As we started to hear about the first waves of COVID hitting Seattle and New York in January of 2020 we still had no clue of what was coming. All our planning and time management was aiming at the summer of 2020 season and I had decided that if this fish whirly gig was going to ever actually be seen by more than just me in my head, I had better go for it before the season of 2020 Have-to-Dos swallow up all of our time. After having a quick reality check with head caretaker Andy Mack, and concluding that yes indeed there was time to get this “school of pursued fish” chase scene out of my head and into the real world, I went to work on it. I kept the project just between him and me thinking it would be a great surprise at the start of the season of 2020. I finished it up and, if I do say so myself it turned out great, I couldn’t wait for the big reveal at the start of the summer of 2020. Well things started to get serious with COVID for us here in March, the essential workers only orders came to us in Wisconsin and the Midwest. As Caretakers, we perform maintenance and maintenance was deemed essential, so we were able to keep working. The office crew was all working remotely from their respective homes already so they kept chugging toward the 2020 season as well.

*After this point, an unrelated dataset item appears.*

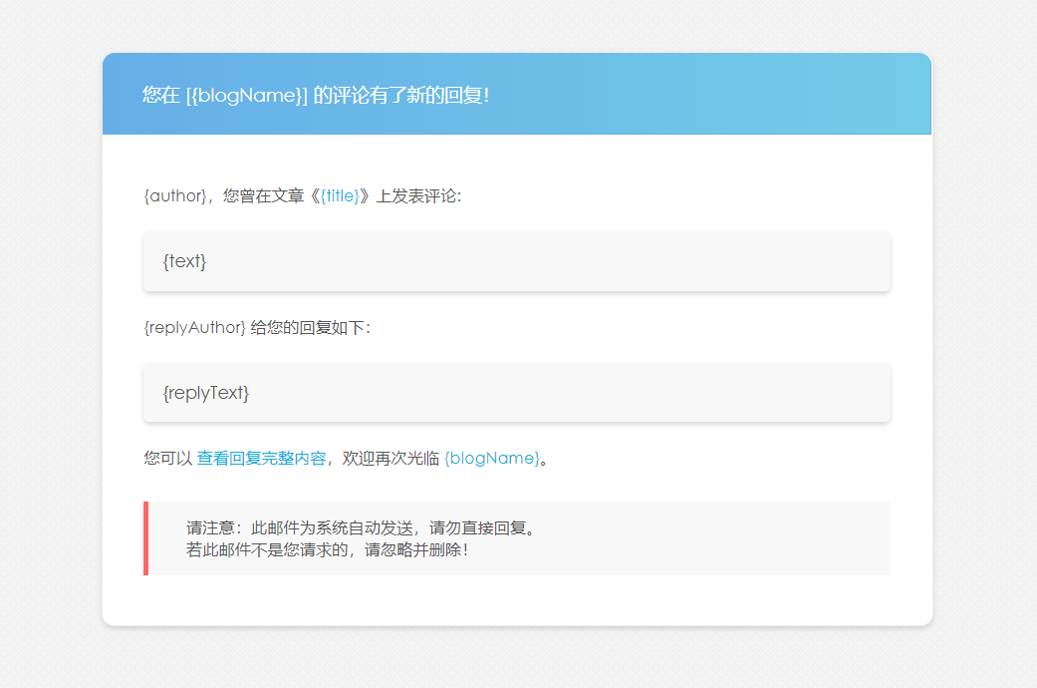Select the system auto-send warning notice
This screenshot has height=688, width=1037.
pyautogui.click(x=516, y=537)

In order to follow distancing guidelines, we agreed that it was a good time for me to work on a long-term project I had started some years before, and got to work putting new screens in camper cabins. Caretaker Andy stayed working in the shop on the projects we had collected for winter work that off season. At this point we started having weekly group phone meetings about what was going to happen for the upcoming season and if there was going to be a season! I started to replace every screen in Lumberjack-1, and with the growing uncertainty about what was going to be possible with the season moved on to Lumberjack-2. Well, you know how the rest of this story goes, and at about Lumberjack 4 (Weyerhaeuser), it was clear I’d have enough time to re-screen the rest of the LJ village — 7 cabins in total.
As for my sweet fish whirly gig, I had a small reveal for the skeleton crew that was at camp for the season of 2020. Well as you can imagine the work list quickly went from have-to-dos to Wan-a-Dos, most of which I wrote about in the summer 2020 Arrowheads At Camp. These “silver lining” projects, as I came to call them, included the new mountain biking skills track down by the bike shack, tons of rail road tie replacement throughout camp, as well as a few deferred maintenance projects throughout the grounds. Well, with so much time spent on so many projects through the “summer season that wasn’t,” I decided there was time to flag and cut the “Mill Ruins” trail. Though I had to work through a few much-too-early snows last fall, I was able to rough in the trail. The snow kept me from doing the stumping that’s needed to smooth the track, it is a sweet windy trail through the old mill sites foundations and remaining wall chunks. It is a great addition to the Camp Nebagamon Bike Trail (CNBT), and brings us to a nice, round number: a total of four miles of trails all through camp.
Well mass vaccination has COVID on the ropes, the pre-camp crew is working hard to get things ready for the summer, and we here on the grounds are so excited for the 2021 season to get started!!
Excited to hear the reviews of the new waterfront “school of pursued fish” whirligig, it’s Caretaker Joe At Camp.